===== Data records
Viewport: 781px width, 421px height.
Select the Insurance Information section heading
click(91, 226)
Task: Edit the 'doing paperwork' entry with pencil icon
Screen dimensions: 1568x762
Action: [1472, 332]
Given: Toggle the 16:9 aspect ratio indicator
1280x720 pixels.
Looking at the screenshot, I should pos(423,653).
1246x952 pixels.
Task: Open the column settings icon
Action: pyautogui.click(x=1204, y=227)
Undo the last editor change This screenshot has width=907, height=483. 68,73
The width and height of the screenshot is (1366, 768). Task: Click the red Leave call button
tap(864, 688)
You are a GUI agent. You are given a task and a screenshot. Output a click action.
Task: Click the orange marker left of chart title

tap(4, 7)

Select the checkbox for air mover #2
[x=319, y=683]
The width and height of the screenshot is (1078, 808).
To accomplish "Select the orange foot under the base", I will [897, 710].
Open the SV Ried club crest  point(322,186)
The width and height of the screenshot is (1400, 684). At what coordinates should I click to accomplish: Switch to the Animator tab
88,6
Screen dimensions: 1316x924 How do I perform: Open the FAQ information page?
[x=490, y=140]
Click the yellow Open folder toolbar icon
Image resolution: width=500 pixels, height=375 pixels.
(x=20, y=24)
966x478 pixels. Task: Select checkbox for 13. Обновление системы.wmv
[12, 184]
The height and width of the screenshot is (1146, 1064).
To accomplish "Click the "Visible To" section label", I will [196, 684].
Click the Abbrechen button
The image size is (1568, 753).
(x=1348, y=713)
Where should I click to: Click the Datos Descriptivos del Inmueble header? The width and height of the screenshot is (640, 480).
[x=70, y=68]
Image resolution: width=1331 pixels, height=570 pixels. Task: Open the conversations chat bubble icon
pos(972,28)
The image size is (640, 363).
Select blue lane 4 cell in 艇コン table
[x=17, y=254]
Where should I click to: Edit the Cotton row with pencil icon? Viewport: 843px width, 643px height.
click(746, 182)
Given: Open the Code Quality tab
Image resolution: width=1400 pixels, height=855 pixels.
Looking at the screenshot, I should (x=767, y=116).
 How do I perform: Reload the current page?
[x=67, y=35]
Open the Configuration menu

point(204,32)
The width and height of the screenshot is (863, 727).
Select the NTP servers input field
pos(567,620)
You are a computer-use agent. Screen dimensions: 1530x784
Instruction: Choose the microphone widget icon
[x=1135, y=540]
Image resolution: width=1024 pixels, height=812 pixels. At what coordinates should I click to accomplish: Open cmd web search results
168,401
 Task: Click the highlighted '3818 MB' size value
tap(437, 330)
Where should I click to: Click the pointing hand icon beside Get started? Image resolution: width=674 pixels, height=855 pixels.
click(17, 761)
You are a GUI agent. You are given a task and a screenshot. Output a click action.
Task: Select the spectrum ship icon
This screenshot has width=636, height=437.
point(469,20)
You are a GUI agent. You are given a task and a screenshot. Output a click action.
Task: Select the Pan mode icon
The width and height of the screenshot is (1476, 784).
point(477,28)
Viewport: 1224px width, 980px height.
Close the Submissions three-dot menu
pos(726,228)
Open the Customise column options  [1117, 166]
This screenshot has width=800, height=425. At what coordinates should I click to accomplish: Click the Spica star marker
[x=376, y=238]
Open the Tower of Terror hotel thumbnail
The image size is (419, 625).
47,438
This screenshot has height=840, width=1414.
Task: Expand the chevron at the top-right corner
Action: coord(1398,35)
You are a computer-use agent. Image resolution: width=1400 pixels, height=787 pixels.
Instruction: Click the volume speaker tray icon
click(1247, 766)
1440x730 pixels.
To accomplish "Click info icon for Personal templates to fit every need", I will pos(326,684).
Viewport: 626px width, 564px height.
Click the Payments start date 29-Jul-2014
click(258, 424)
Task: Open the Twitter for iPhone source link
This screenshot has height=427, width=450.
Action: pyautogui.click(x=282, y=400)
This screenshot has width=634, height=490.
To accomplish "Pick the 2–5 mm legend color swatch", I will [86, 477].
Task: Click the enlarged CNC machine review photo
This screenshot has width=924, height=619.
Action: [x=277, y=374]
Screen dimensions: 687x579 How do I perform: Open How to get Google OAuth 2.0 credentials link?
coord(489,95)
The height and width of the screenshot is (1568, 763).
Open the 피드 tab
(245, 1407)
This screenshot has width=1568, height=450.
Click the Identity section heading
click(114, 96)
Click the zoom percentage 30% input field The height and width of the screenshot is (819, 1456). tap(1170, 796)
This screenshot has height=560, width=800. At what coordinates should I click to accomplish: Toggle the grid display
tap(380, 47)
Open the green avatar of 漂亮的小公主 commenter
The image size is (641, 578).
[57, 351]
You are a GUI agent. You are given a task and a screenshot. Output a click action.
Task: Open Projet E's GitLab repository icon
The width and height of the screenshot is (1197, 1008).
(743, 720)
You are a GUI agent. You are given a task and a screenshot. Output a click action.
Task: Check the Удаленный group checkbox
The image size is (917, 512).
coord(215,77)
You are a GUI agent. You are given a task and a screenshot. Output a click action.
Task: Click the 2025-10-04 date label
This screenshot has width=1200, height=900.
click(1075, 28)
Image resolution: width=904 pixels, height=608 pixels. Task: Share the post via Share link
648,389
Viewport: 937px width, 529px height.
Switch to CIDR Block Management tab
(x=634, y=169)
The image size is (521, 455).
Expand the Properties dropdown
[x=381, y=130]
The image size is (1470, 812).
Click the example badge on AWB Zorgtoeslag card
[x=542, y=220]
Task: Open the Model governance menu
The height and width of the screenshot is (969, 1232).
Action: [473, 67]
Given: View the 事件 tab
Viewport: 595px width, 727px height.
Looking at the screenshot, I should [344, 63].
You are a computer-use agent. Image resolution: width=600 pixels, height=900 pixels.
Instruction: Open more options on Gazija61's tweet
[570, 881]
==========
What is needed is an exact copy of the lines from the one containing "Instruction: Open more" through the last line of the records, and nothing else.

▶ [Solution]
Instruction: Open more options on Gazija61's tweet
[570, 881]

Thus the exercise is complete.